ÜÇ-EL deyince akla ‘Ayakkabı Sektörünün Kralı' gelir. ÜÇ-EL'in yeri bende ayrıdır. ÜÇ-EL'le beni buluşturan hakem camiasının duayeni Necmi Temizel'di. Rıfat Sarı, Mehmet Baru ve Mehmet Oflamaz'ın Manisa ayakkabı sektöründe hızla büyümesinin, ürün kalitesini arttırarak Avrupa piyasalarına açılmasının ve bir Dünya markası olmasının süreçlerini takip edip, tanık olanlardanım. Öyle bir bayi ayağı kurmuşlardı ki, ülkenin neresine giderseniz gidin ÜÇ-El ayakkabılarını satan bir mağaza ile karşılaşırsınız.
HAYIRDIR İNŞALLAH
Ticarette de inişli çıkışlı devreler olur. Rıfat Sarı tüm bu aşamaları başarıyla geçmiş ve bugünlere gelmiştir. Sarı'nın ben de ayrı bir yeri olduğundan geçmişte de bütün bayi toplantılarına katılırdım.
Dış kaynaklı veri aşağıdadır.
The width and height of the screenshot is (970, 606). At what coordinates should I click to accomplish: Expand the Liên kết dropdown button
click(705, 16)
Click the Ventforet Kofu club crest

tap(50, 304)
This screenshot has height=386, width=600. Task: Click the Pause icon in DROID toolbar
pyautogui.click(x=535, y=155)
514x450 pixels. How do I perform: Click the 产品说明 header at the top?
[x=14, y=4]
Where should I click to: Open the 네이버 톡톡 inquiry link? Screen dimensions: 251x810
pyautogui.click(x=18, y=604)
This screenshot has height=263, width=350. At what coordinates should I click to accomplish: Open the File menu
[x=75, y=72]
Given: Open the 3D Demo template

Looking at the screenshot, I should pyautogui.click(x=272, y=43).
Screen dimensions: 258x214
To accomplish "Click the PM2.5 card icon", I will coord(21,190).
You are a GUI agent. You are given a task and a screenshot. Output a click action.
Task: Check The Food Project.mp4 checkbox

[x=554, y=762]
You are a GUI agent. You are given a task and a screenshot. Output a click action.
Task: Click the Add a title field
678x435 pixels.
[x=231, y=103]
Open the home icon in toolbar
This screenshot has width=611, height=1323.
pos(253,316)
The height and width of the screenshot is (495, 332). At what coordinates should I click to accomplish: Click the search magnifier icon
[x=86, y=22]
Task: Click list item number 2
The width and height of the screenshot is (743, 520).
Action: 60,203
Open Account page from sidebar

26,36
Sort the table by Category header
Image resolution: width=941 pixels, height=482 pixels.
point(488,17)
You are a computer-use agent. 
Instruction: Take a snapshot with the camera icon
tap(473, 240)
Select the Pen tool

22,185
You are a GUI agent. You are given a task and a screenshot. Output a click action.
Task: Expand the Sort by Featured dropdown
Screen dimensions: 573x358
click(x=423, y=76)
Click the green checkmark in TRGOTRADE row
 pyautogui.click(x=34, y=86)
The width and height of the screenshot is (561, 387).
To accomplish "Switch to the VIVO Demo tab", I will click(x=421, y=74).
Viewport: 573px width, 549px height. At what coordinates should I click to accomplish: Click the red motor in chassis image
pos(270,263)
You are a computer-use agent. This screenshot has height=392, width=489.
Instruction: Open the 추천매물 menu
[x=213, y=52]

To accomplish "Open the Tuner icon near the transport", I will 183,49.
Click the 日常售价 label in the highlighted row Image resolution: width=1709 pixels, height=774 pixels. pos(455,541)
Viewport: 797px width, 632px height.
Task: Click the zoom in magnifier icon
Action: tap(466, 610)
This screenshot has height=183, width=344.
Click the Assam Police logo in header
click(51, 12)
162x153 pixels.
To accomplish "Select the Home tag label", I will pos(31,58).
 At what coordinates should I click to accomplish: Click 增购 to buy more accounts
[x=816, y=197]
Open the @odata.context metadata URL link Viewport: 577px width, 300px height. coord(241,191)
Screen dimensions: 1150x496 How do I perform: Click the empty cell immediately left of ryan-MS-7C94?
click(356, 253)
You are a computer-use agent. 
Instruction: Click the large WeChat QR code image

Pazartesi günü Rıfat Sarı'nın basın mensuplarına daveti vardı, oğlum Gökmen'e sordum "Nedir bu davet?" diye, "Baba, Rıfat abinin kızları Deniz ile Pınar'ın yöneteceği ve Antep yöresinin lezzetlerini sunacakları restoranı gezeceğiz" dedi. "Hayırdır İnşallah, ayakkabı sektörü ayrı, lezzet durakları ayrı, Rıfat Sarı'nın bir bildiği vardır" diyerek Veziroğlu Mahallesi'ndeki ÜÇ-EL Ayakkabı Fabrikası'nın yolunu tuttum. Rıfat Sarı, ortağı Mehmet Baru ve iki kızı ile bizleri karşıladı. Restoranın bahçesine masalar kurulmuş. Sabahın 9'unda kalkmışım, kahvaltı kültürüm "Hiç yok" denecek kadar az, ama ortada Rıfat Sarı ve ailesi olunca akan sular durur.
ULUÇ KARDEŞLERE GÖRE BİR KAHVALTI
Kızları Deniz ve Pınar da yanımızda, kahvaltı çeşitleri yavaş yavaş geldi, güler yüzlü personel tarafından masamız donatılıyor, Rıfat Sarı da anlatıyor, şu peynir şuradan, bu tereyağı buradan, "Bu balı tatmalısın" diyerek telkinde bulunuyor. Kara fırından taze taze çıkan çörekler, börekler mis gibi kokuyor. Gaziantep'den getirilen özel ustalar bu yörenin lezzetli olan her ürününü bizlere sunuyor. Rıfat Sarı en kısa zamanda kahvaltıda kendi üreteceği organik gıdaları da müşterileriyle buluşturacak. İçimden kahvaltı kültürü yüksek olan "Sabah Gazetesi'nin usta kalemi Hıncal Uluç ve abisi Öcal Uluç'un seveceği bir kahvaltı sofrası bu" diye düşündüm.
ÇALIŞMA AZMİ ÇOK FAZLA
Ben her zaman olduğu gibi çayımı yudumluyorum, çörek ve böreklerden tadıyorum, bu arada yanımda oturan Rıfat Sarı'ya, "Sendeki bu çalışma azmi çok az insanda bulunur" dedim. Gerçekten de öyle, tanıdığım günden beri Rıfat Sarı'nın ufkunu yeniliklere adamış çalışkan bir yapısı var. ÜÇ-EL Restoran'ın işletmesini iki kızına teslim etmiş. Restoranın 400 metrekarelik bahçesi var. Kahvaltıya gelecek olan ailelerin çocuklarının hoşça vakit geçireceği her şey düşünülmüş. ÜÇ-EL'in tekstil ürünleri ve ayakkabı satış mağazaları da restoranın yanında bulunuyor. Benim ayakkabılarımın çoğunun markası ÜÇ-EL'dir. Rıfat Sarı ve iki kızı ayakkabıda olduğu gibi gıda sektöründe de başarılı olmak için kollarını sıvamışlar.
Yeni nesil, hafta sonları kahvaltılarını dışarıda yapmayı seviyor. Böyle sevenlere ÜÇ-EL'in lezzet durağını tavsiye ederim.